To induce a systemic S. pneumoniae infection, male ICR mice (weight, 18 to 20 g) are inoculated intraperitoneally with 1 of 4 PRSP isolates (DR9, DR10, DR11, or DR14) suspended in 10% mucin. The suspension contained sufficient bacteria to kill 100% of untreated control mice. At 1 h postinfection, mice receives a single dose of either tedizolid phosphate or linezolid, and survival is assessed daily for 7 days postinfection. Treatments are delivered both orally and intravenously at each of four doses (40 mg/kg of body weight, 13.33 mg/kg, 4.44 mg/kg, and 1.48 mg/kg), with 8 mice per group defined by dose, delivery method, and infecting strain. The 50% effective dose (ED50), i.e., the dose allowing survival of 50% of the infected mice, is calculated for each delivery route using probit analysis.

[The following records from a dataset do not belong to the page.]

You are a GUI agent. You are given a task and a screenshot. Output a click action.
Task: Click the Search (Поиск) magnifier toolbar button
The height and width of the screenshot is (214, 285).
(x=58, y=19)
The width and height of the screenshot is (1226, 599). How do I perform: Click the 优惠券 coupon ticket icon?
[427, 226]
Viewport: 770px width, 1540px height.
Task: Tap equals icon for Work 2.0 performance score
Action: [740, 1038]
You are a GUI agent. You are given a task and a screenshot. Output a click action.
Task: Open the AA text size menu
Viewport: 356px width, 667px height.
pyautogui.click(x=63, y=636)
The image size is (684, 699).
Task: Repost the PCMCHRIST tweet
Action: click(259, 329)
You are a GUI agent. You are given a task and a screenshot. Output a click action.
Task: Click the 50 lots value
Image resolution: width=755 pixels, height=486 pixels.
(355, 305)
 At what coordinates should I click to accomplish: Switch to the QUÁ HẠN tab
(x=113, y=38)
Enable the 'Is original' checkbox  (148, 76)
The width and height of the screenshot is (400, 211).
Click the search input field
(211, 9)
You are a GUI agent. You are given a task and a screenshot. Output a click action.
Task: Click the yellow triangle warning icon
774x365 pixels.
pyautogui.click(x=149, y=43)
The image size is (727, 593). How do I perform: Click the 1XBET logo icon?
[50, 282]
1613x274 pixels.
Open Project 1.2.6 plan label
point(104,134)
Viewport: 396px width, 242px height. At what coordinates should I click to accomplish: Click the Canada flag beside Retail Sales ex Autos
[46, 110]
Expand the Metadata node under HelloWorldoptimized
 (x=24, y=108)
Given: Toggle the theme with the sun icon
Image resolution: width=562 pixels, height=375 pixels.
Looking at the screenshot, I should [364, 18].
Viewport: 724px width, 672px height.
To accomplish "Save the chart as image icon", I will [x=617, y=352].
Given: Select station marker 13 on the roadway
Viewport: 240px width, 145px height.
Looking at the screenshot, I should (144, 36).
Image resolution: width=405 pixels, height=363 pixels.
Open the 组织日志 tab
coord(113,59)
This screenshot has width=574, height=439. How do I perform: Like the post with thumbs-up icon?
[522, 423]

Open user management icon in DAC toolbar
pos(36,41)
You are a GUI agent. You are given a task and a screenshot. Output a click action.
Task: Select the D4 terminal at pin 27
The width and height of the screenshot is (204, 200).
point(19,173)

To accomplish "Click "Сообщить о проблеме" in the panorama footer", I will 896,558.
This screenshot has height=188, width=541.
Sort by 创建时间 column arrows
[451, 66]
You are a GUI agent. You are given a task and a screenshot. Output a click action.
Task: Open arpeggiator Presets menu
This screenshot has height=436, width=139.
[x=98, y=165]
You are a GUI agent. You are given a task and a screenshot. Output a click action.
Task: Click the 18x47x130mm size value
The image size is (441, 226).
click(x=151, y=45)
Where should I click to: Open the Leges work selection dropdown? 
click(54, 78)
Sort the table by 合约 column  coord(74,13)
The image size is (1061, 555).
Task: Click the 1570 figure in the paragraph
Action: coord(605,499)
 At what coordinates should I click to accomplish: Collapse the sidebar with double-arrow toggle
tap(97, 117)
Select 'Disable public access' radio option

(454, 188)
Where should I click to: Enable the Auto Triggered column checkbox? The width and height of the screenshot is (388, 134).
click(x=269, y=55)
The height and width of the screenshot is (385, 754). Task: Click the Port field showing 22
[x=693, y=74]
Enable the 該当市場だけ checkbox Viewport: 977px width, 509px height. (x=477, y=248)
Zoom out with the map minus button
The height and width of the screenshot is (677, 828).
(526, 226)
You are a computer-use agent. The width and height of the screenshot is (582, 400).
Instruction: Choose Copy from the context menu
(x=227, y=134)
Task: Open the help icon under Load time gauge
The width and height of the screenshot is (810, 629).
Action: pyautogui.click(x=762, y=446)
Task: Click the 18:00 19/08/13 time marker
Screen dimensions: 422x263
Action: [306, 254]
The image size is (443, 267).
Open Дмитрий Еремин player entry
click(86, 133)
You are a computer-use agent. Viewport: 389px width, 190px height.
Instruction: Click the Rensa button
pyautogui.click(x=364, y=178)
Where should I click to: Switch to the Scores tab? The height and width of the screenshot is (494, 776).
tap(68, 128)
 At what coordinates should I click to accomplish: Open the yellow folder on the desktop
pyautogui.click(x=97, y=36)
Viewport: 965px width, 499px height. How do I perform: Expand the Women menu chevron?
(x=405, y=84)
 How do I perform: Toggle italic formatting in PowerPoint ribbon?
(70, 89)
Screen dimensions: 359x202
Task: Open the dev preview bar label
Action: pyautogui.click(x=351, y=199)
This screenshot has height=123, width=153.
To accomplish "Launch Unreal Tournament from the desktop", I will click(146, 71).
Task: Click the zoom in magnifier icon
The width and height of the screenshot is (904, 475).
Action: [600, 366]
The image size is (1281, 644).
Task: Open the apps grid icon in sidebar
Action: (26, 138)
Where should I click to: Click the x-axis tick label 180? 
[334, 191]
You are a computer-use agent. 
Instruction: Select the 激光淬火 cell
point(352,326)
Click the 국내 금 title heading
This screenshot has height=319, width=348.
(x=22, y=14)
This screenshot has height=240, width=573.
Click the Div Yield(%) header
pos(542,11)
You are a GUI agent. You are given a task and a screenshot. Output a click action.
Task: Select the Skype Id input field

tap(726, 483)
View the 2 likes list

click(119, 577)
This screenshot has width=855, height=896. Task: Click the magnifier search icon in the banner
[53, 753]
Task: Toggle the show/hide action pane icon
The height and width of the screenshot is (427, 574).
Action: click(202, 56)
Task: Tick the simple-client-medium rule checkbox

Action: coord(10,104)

Tedizolid phosphate is a prodrug form of tedizolid, an antibiotic with activity against Gram-positive bacteria. Tedizolid phosphate is rapidly converted by non-specific phosphatases to tedizolid, which inhibits the growth of S. aureus, S. epidermidis, E. faecalis, E. faecium, S. pneumoniae, and S. pyogenes (MICs = 0.25-1 μg/ml). In vivo, tedizolid phosphate (15 mg/kg) reduces vegetation titer in a rabbit model of aortic valve endocarditis caused by methicillin-resistant S. aureus (MRSA). It also reduces densities of methicillin-susceptible S. aureus and MRSA infection in a mouse model of catheter-related biofilm infection and increases survival in a rabbit model of MRSA necrotizing pneumonia.